■ **ZIEL DER ÜBUNG**
Führe bitte den folgenden Text über die Londoner Seilbahn nach seinem letzten Satz weiter.

■ **AUSWAHL**
- - - - -
Foto: REUTERS/MURAD SEZER

London/Hongkong/Santo Domingo - Fast geräuschlos trudeln die Gondeln von Londons Thames Cable Car (Emirates Air Line) im Terminal ein. Touristen, Eltern mit Kinderwägen und Geschäftsleute steigen in die Kabinen ein. Dann schließen die Türen, und die Seilbahn setzt sich langsam in Bewegung. "Zu ihrer Sicherheit bitten wir Sie, während der gesamten Fahrt angeschnallt und sitzen zu bleiben", sagt eine Stimme.

Fast wie im Flugzeug

Es ist fast wie im Flugzeug. Man hat eine Sicht über ganz London. Die städtische Luftseilbahn, die in 90 Metern Höhe zwischen der Greenwich Peninsula und den Royal Docks verkehrt, besitzt eine Kapazität von 2500 Passagieren - das entspricht in etwa 30 Bussen. Natürlich herrscht auch in der Luft Linksverkehr. Die Fahrt über die Themse dauert gerade einmal fünf Minuten - das Angebot ist in London konkurrenzlos.
- - - - -
■ **ROHDATEN**
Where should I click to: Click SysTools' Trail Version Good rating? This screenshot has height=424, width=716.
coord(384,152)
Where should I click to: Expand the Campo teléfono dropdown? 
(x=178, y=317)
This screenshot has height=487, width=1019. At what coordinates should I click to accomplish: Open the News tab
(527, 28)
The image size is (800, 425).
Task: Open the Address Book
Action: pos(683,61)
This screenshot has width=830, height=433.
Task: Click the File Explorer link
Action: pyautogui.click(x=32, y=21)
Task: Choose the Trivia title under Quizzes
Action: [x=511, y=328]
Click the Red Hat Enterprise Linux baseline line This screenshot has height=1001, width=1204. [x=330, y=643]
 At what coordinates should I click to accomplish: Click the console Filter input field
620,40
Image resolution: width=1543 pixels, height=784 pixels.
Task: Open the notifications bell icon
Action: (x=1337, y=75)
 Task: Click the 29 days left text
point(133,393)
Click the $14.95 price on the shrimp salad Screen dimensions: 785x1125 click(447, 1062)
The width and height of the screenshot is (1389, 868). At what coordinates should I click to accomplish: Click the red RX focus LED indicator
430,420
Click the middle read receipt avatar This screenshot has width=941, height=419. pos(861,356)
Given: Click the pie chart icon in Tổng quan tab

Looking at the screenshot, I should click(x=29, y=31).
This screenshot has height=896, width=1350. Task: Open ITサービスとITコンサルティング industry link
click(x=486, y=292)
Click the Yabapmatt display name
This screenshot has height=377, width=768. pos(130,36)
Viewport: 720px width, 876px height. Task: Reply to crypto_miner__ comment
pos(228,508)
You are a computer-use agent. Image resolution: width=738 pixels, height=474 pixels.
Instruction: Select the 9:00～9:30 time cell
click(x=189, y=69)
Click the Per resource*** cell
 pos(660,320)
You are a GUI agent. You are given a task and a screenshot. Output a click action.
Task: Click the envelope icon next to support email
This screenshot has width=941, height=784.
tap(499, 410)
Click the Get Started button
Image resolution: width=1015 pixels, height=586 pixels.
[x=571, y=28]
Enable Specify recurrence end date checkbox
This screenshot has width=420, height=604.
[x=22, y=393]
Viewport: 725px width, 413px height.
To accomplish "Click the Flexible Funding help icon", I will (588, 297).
- - - - -
■ **ERGEBNIS DIESER ÜBUNG**
Schneller, sauberer, billiger

Schneller, sauberer, billiger: Die Seilbahn hat in Städten einen regelrechten Siegeszug hingelegt. Megacitys wie Los Angeles, New York und Hongkong setzen längst auf das Transportmittel. "Aus den wachsenden Anforderungen im alpinen Bereich heraus haben sich Seilbahnen von einem Spezialverkehrsmittel mit geringer Förderkapazität zu einem komfortablen Massenverkehrsmittel mit der nötigen Flexibilität für den urbanen Einsatz entwickelt", heißt es in einer Studie des Instituts für Raumplanung der Universität Trier.

Überbrückung des Staus

In den verstopften Innenstädten, wo in der Rushhour oft kein Durchkommen ist, lassen sich Staus durch Luftseilbahnen leicht überbrücken. Schätzungen zufolge fressen Kolonnen drei Prozent des weltweiten Bruttoinlandsprodukts auf. Der Stillstand kostet Geld - und ist nicht gerade umweltfreundlich. Schon jetzt verursacht der Personenverkehr gut 20 Prozent aller CO2-Emissionen weltweit. Entsprechend groß ist das Einsparpotenzial.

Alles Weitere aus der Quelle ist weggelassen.